An uncertain variable \(\xi \) is called zigzag, denoted by \(\mathcal {Z}(a,b,c)\), if it has an uncertainty distribution

$$\begin{aligned} \varPhi (x) = \left\{ \begin{array}{ll} \displaystyle 0, &{} \quad \text{ if }\; x \le a \\ \displaystyle (x - a)/[2(b - a)], &{} \quad \text{ if }\; a< x \le b \\ \displaystyle (x + c - 2b)/[2(c - b)], &{} \quad \text{ if }\; b < x \le c \\ \displaystyle 1, &{} \quad \text{ if }\; x > c \end{array} \right. \end{aligned}$$

where a, b and c are real numbers with \(a<b<c\).
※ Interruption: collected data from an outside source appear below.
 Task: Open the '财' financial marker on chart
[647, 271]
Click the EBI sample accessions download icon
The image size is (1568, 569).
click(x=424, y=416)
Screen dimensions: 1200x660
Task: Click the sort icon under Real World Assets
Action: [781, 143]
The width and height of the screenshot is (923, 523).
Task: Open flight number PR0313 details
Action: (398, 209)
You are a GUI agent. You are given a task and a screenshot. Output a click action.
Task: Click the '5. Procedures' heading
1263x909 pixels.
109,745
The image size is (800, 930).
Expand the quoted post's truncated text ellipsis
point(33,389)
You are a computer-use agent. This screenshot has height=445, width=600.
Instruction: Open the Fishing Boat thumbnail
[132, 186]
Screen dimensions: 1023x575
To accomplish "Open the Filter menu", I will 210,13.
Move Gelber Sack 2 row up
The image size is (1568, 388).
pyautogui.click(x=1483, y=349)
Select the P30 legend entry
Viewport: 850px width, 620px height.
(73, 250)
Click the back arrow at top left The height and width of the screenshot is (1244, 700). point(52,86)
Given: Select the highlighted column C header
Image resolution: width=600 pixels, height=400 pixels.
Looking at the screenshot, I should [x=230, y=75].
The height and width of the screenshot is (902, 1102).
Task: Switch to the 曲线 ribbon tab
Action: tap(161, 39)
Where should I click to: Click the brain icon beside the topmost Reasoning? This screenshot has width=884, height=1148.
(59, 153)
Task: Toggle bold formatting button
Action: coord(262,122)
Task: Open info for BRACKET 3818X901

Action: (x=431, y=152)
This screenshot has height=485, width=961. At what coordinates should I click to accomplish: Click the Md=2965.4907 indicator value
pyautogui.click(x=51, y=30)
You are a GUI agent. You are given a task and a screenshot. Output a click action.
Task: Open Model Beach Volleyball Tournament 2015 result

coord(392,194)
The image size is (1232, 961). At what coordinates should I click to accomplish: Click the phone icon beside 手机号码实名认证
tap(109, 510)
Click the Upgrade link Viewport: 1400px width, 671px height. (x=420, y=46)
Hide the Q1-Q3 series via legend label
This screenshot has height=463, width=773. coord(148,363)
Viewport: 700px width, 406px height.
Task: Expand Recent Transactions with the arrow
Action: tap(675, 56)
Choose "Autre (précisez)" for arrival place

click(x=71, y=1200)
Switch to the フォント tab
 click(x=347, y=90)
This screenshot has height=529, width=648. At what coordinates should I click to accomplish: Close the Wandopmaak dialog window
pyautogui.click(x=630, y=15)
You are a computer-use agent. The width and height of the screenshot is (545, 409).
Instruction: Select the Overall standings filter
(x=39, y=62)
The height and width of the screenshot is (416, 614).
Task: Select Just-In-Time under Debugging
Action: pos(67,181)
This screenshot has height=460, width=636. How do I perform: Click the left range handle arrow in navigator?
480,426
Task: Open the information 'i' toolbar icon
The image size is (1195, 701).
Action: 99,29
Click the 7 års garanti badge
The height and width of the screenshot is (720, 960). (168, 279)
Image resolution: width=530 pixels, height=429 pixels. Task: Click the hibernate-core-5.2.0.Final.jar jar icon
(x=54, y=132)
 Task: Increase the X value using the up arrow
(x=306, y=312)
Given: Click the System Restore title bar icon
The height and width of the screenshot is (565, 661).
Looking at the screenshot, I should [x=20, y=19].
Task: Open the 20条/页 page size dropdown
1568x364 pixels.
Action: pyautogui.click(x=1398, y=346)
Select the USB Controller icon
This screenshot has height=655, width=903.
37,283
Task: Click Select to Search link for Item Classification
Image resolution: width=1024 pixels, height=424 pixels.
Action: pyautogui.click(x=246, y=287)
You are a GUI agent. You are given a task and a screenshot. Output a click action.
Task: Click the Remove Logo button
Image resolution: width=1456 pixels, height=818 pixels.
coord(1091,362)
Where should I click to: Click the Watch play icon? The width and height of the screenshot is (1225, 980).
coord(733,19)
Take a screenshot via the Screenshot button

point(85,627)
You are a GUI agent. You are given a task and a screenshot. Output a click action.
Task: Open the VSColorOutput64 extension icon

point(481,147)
Then the inverse uncertainty distribution of \(\mathcal {Z}(a,b,c)\) is

$$\begin{aligned} \varPhi ^{-1}(\alpha ) = \left\{ \begin{array}{ll} (1-2\alpha )a+2\alpha b, &{}\quad \text{ if }\; \alpha < 0.5 \\ (2-2\alpha )b+(2\alpha -1)c, &{}\quad \text{ if }\;\alpha \ge 0.5. \end{array} \right. \end{aligned}$$

An uncertain variable \(\xi \) is called normal, denoted by \(\mathcal {N}(e,\sigma )\), if it has an uncertainty distribution

$$\begin{aligned} \varPhi (x)=\left( 1+ \exp \left( \frac{\pi (e-x)}{\sqrt{3}\sigma } \right) \right) ^{-1}, x \in \mathfrak {R}\end{aligned}$$

where e and \(\sigma \) are real numbers with \(\sigma >0\). Then the inverse uncertainty distribution of \(\mathcal {N}(e, \sigma )\) is

$$\begin{aligned} \varPhi ^{-1}(\alpha )=e+ \frac{\sigma \sqrt{3}}{\pi } \ln \frac{\alpha }{1-\alpha }. \end{aligned}$$

Definition 3

(Liu 2009) Uncertain variables \(\xi _1, \xi _2, \ldots , \xi _n\) are independent if

$$\begin{aligned} \displaystyle \mathcal {M}\left\{ \bigcap _{i=1}^{n} (\xi _{i} \in B_{i}) \right\} = \bigwedge _{i=1}^{n} \mathcal {M}\left\{ \xi _{i} \in B_{i} \right\} \end{aligned}$$

for any Borel sets \(B_{1}, B_{2}, \ldots , B_{n}\) of real numbers.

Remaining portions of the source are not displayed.